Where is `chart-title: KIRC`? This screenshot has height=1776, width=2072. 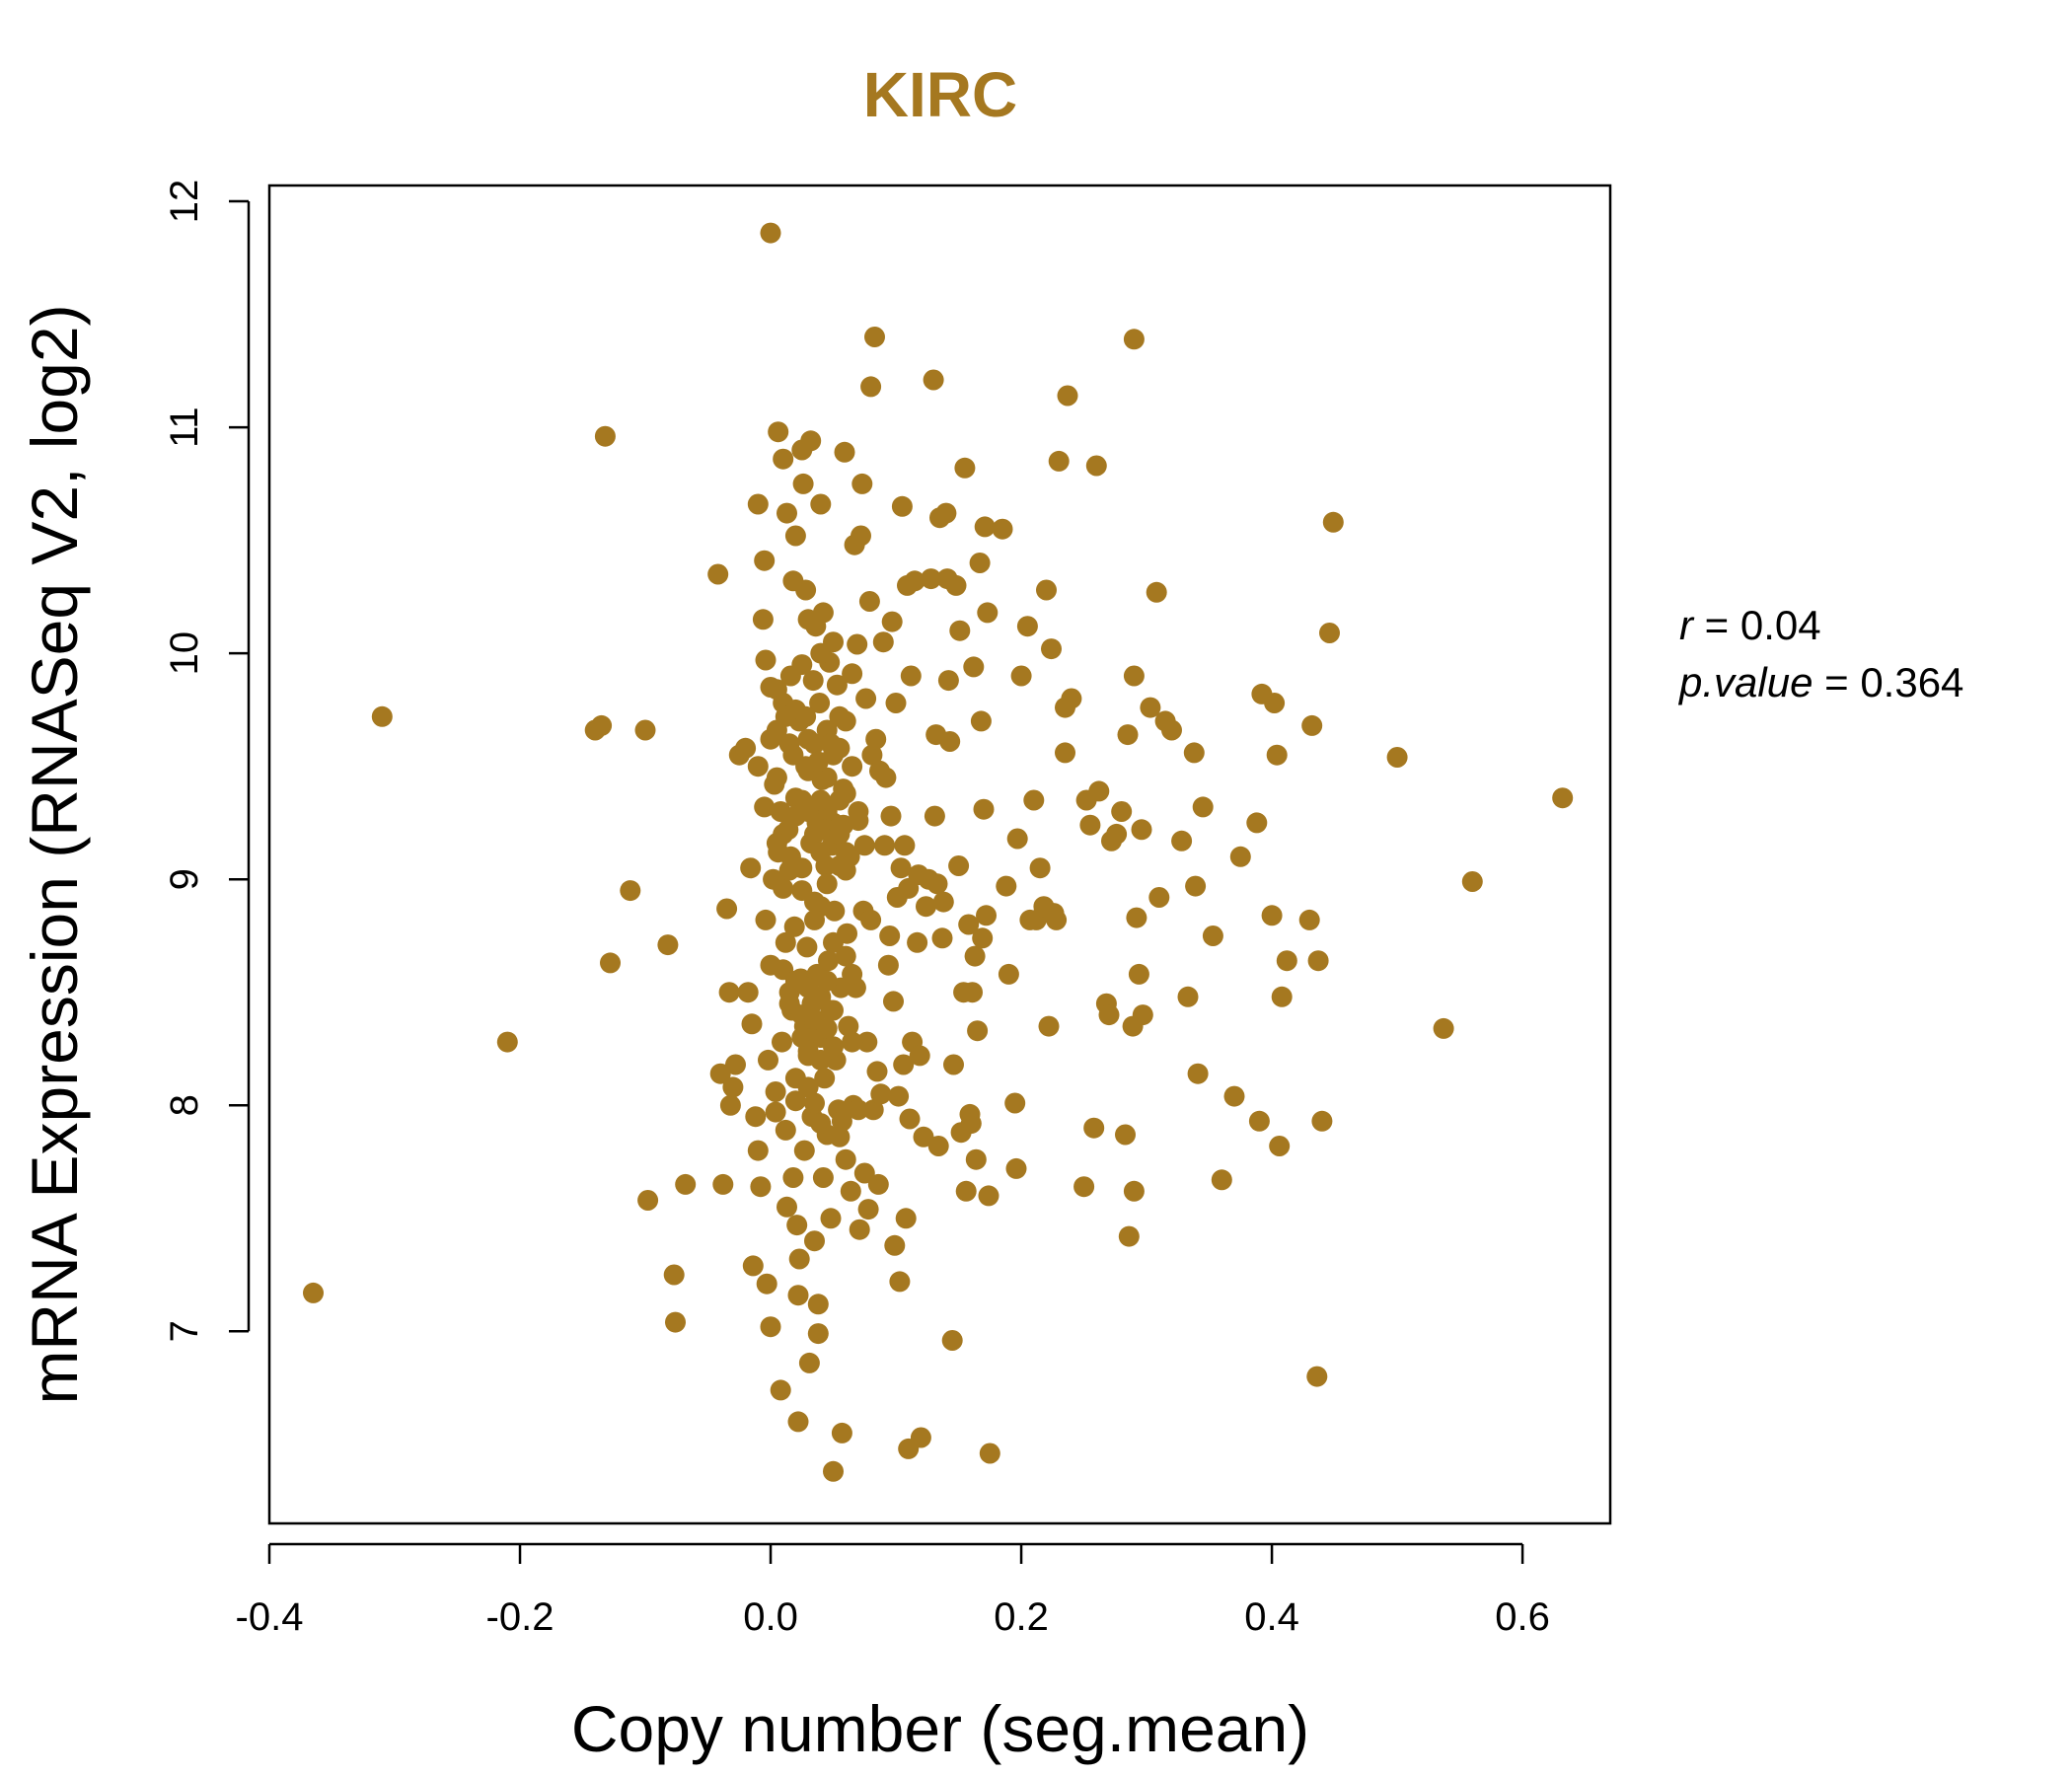
chart-title: KIRC is located at coordinates (940, 94).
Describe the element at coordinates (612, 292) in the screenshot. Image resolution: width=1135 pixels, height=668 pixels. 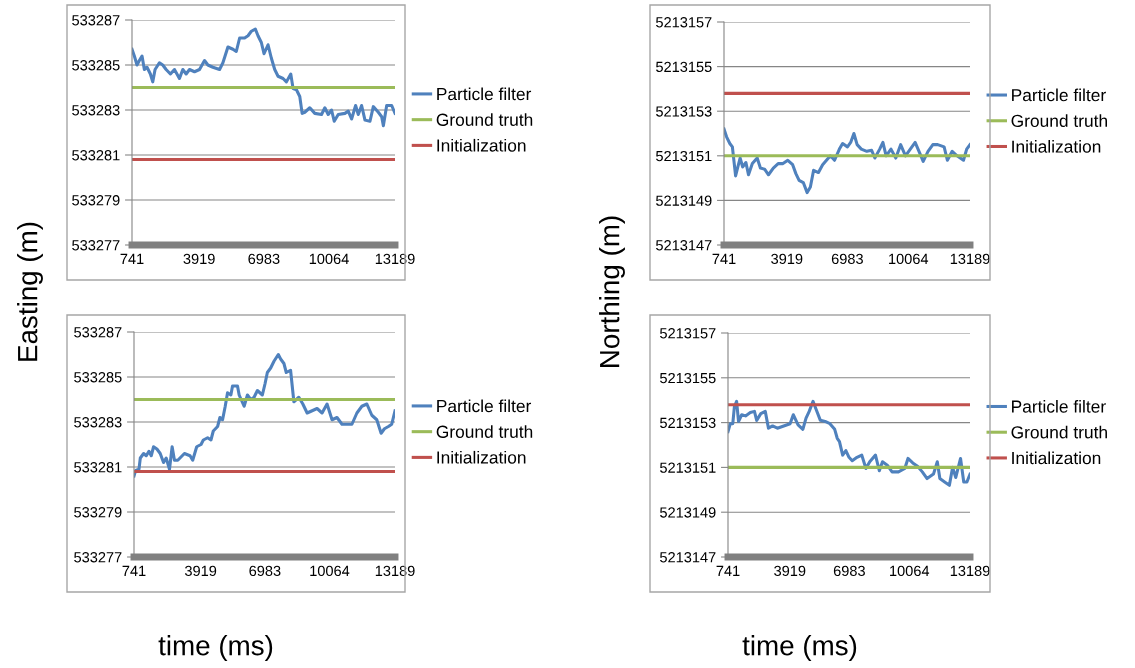
I see `y-axis-title: Northing (m)` at that location.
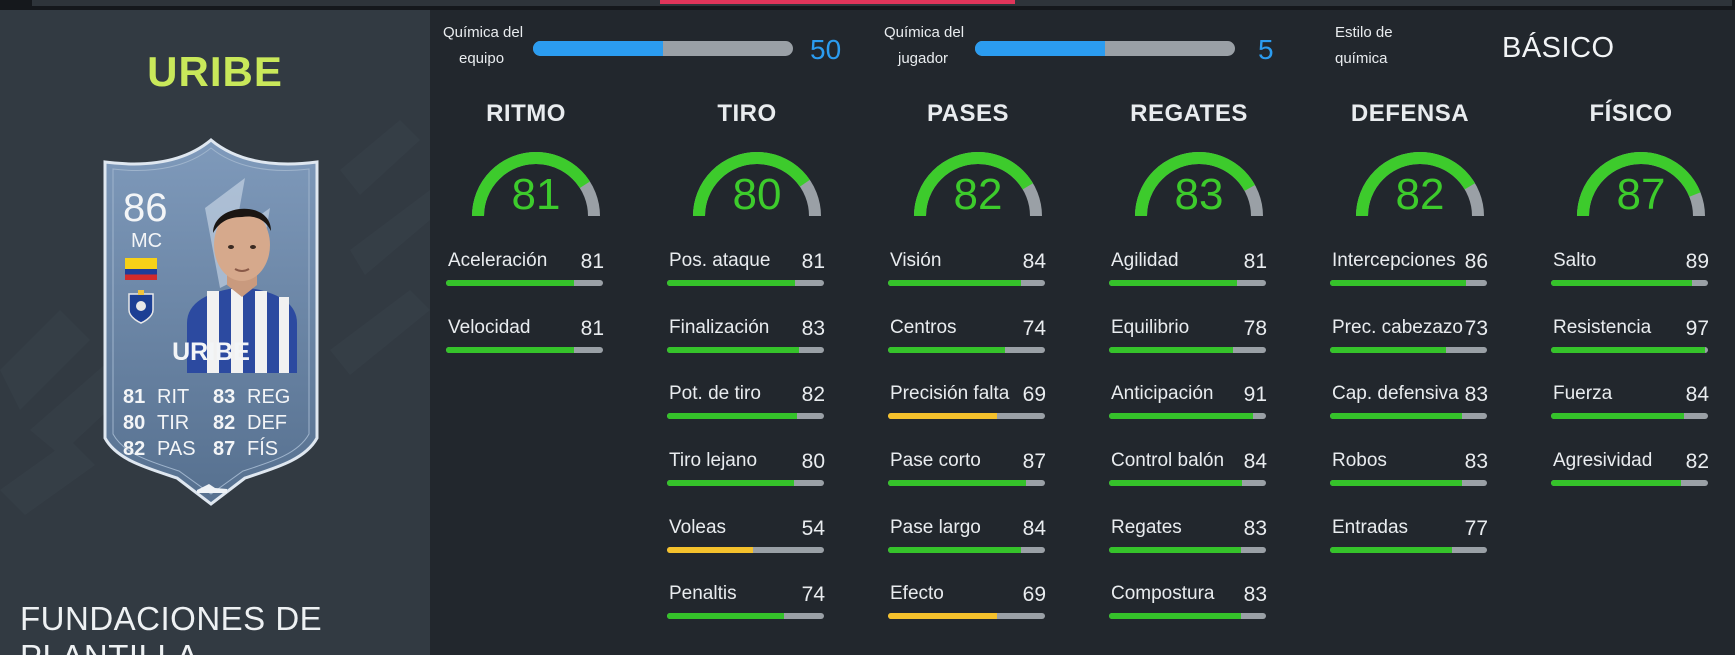  I want to click on attribute-value: 80, so click(813, 462).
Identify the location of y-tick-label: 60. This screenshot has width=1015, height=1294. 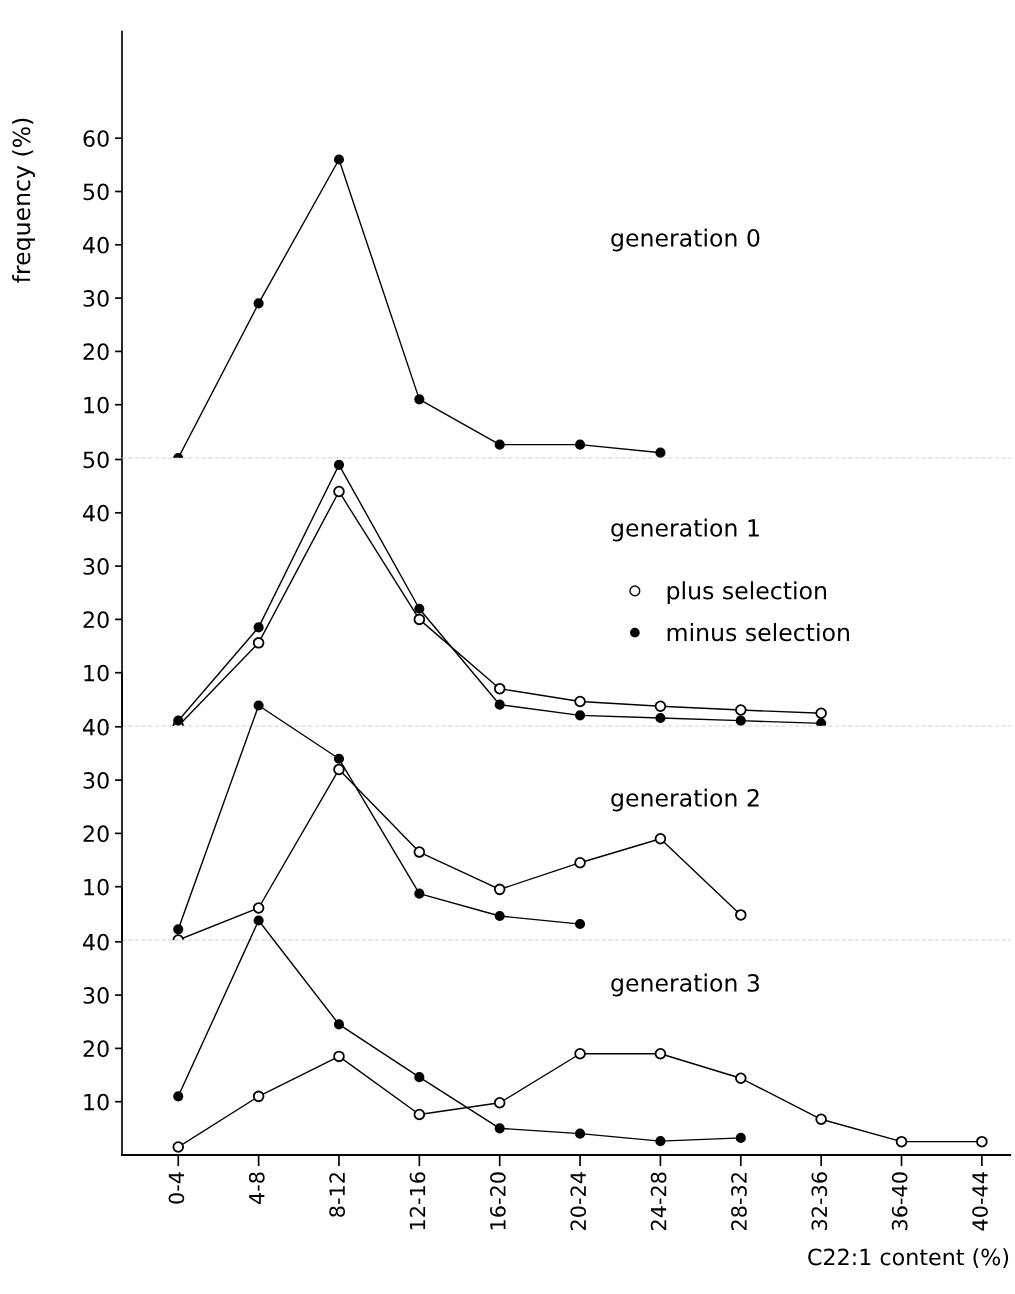
(96, 138).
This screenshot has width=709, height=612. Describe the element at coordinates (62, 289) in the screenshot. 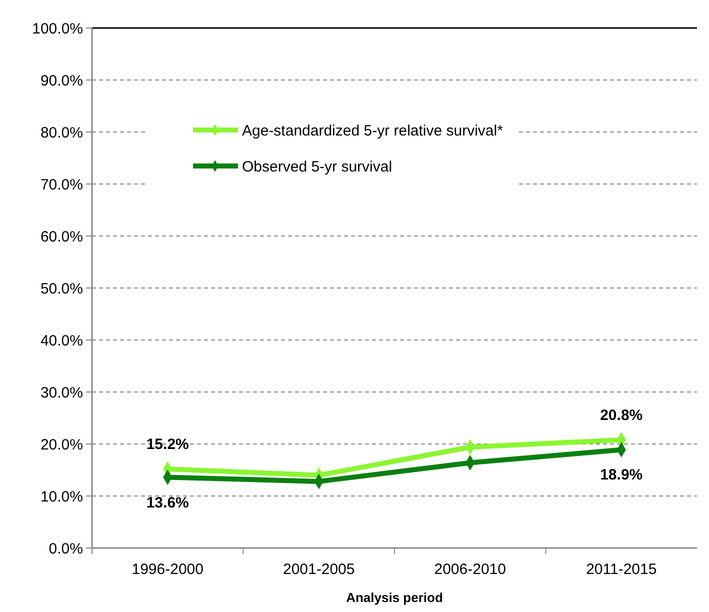

I see `y-tick-label: 50.0%` at that location.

Task prompt: Swap "screenshot" for "image" throughout the rows above, and write all the rows out again with nothing else altered. Leave the pictures out.

Result for this task:
Where is `chart-title: KIRC`? This image has height=1776, width=2072. 
chart-title: KIRC is located at coordinates (940, 94).
Describe the element at coordinates (612, 292) in the image. Image resolution: width=1135 pixels, height=668 pixels. 
I see `y-axis-title: Northing (m)` at that location.
  I want to click on attribute-value: 80, so click(813, 462).
Identify the location of y-tick-label: 60. This image has width=1015, height=1294. 
(96, 138).
This image has width=709, height=612. Describe the element at coordinates (62, 289) in the image. 

I see `y-tick-label: 50.0%` at that location.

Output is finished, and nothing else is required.